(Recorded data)
* * *
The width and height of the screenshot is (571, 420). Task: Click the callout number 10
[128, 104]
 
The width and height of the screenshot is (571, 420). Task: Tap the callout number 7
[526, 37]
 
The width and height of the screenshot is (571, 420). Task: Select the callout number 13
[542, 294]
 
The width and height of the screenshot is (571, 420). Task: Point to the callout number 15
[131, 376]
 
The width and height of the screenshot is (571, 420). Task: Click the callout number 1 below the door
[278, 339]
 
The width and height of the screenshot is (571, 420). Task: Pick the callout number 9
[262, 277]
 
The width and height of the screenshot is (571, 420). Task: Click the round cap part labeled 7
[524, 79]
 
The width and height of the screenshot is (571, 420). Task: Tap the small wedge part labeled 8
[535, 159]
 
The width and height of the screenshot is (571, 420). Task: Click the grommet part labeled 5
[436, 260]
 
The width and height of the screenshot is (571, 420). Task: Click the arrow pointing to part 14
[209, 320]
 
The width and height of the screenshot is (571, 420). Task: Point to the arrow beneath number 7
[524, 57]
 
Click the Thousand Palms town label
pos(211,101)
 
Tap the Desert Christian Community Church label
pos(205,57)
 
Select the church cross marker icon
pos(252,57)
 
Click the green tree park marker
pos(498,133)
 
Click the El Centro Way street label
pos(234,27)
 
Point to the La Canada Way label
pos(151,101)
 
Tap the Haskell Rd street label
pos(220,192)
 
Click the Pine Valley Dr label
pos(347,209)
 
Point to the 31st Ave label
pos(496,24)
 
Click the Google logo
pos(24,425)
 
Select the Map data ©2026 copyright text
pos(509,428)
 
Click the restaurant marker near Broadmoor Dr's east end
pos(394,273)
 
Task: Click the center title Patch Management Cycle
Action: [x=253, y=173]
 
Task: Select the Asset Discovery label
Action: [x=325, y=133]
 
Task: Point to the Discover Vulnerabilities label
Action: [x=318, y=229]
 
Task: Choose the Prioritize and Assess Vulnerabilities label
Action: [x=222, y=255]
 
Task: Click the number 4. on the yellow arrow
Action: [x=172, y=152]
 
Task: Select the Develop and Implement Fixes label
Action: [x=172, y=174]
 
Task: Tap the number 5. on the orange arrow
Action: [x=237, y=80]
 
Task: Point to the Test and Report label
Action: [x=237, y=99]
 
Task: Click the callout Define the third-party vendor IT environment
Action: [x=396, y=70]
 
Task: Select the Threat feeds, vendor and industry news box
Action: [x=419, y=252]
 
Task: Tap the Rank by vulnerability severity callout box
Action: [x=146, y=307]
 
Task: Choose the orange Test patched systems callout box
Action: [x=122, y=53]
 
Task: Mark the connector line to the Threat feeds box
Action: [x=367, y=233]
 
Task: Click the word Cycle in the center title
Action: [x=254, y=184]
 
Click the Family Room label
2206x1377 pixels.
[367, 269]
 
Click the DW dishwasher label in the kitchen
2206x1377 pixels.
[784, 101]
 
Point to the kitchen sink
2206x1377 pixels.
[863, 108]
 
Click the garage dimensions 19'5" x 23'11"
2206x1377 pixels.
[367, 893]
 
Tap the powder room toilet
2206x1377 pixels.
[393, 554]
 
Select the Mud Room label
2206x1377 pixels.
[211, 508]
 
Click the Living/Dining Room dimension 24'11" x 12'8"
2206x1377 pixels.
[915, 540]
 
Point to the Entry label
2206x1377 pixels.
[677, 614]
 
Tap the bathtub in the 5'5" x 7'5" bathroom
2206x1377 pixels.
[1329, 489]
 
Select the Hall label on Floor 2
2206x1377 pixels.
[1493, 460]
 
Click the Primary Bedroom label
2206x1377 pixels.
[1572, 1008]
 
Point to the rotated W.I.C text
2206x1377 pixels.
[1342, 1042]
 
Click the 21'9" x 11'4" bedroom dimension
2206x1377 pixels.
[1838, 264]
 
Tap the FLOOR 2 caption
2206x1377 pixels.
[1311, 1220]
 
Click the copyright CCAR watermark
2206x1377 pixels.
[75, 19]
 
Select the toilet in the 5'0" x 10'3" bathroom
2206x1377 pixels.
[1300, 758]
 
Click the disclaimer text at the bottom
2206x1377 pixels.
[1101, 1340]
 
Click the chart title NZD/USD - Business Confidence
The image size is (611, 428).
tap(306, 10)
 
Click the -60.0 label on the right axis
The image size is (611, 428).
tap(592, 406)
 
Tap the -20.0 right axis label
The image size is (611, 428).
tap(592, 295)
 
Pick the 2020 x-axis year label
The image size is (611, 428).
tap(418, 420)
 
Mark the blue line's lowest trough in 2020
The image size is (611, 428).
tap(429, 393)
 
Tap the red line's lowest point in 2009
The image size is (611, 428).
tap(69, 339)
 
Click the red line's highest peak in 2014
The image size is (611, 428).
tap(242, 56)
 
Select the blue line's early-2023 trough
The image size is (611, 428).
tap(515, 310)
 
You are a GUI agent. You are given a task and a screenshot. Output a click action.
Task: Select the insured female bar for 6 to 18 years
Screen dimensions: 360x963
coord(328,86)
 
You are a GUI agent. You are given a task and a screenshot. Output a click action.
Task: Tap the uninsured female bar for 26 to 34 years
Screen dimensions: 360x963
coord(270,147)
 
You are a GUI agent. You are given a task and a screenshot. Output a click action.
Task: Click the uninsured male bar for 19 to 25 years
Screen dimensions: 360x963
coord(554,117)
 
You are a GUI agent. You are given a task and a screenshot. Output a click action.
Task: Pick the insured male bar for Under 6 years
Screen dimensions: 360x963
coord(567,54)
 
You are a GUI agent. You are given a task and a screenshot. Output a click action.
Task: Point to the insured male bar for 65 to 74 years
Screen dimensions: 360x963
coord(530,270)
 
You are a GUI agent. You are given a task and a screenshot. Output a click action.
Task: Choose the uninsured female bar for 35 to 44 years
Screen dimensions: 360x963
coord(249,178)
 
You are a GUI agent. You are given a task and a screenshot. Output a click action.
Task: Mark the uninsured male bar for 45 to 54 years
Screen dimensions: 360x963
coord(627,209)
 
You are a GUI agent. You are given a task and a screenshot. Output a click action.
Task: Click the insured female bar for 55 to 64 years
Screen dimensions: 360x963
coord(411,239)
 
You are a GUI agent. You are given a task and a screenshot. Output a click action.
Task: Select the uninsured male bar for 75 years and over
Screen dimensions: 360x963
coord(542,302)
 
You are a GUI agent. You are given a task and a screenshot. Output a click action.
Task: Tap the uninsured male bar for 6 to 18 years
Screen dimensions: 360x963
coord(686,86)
* * *
_WHAT TO WORK ON_. Copy out the listing from the line containing "Task: Select the Develop" through the line containing "tap(306, 10)", inclusive, requests included. Raise every coordinate in the answers by 8.

_COMPLETE OUTPUT_.
Task: Select the Develop and Implement Fixes label
Action: [x=180, y=182]
 
Task: Tap the number 5. on the orange arrow
Action: [x=245, y=88]
 
Task: Point to the Test and Report label
Action: [x=245, y=107]
 
Task: Click the callout Define the third-party vendor IT environment
Action: [x=404, y=78]
 
Task: Select the Threat feeds, vendor and industry news box
Action: [x=427, y=260]
 
Task: Tap the Rank by vulnerability severity callout box
Action: [x=154, y=315]
 
Task: Choose the orange Test patched systems callout box
Action: [x=130, y=61]
 
Task: Mark the connector line to the Threat feeds box
Action: [x=375, y=241]
 
Task: Click the word Cycle in the center title
Action: [x=262, y=192]
 
Click the Family Room label
2206x1377 pixels.
[375, 277]
 
Click the DW dishwasher label in the kitchen
2206x1377 pixels.
[792, 109]
 
Point to the kitchen sink
2206x1377 pixels.
[871, 116]
 
Click the garage dimensions 19'5" x 23'11"
2206x1377 pixels.
[375, 901]
 
Tap the powder room toilet
2206x1377 pixels.
[401, 562]
 
Select the Mud Room label
2206x1377 pixels.
[219, 516]
 
Click the Living/Dining Room dimension 24'11" x 12'8"
2206x1377 pixels.
[923, 548]
 
Point to the Entry label
2206x1377 pixels.
[685, 622]
 
Tap the bathtub in the 5'5" x 7'5" bathroom
2206x1377 pixels.
[1337, 497]
 
Select the Hall label on Floor 2
2206x1377 pixels.
[1501, 468]
 
Click the Primary Bedroom label
2206x1377 pixels.
[1580, 1016]
 
Point to the rotated W.I.C text
2206x1377 pixels.
[1350, 1050]
 
Click the 21'9" x 11'4" bedroom dimension
2206x1377 pixels.
[1846, 272]
 
Tap the FLOOR 2 caption
2206x1377 pixels.
[1319, 1228]
 
Click the copyright CCAR watermark
2206x1377 pixels.
[83, 27]
 
Select the toilet in the 5'0" x 10'3" bathroom
2206x1377 pixels.
[1308, 766]
 
Click the disclaimer text at the bottom
2206x1377 pixels.
[1109, 1348]
 
Click the chart title NZD/USD - Business Confidence
The image size is (611, 428).
tap(314, 18)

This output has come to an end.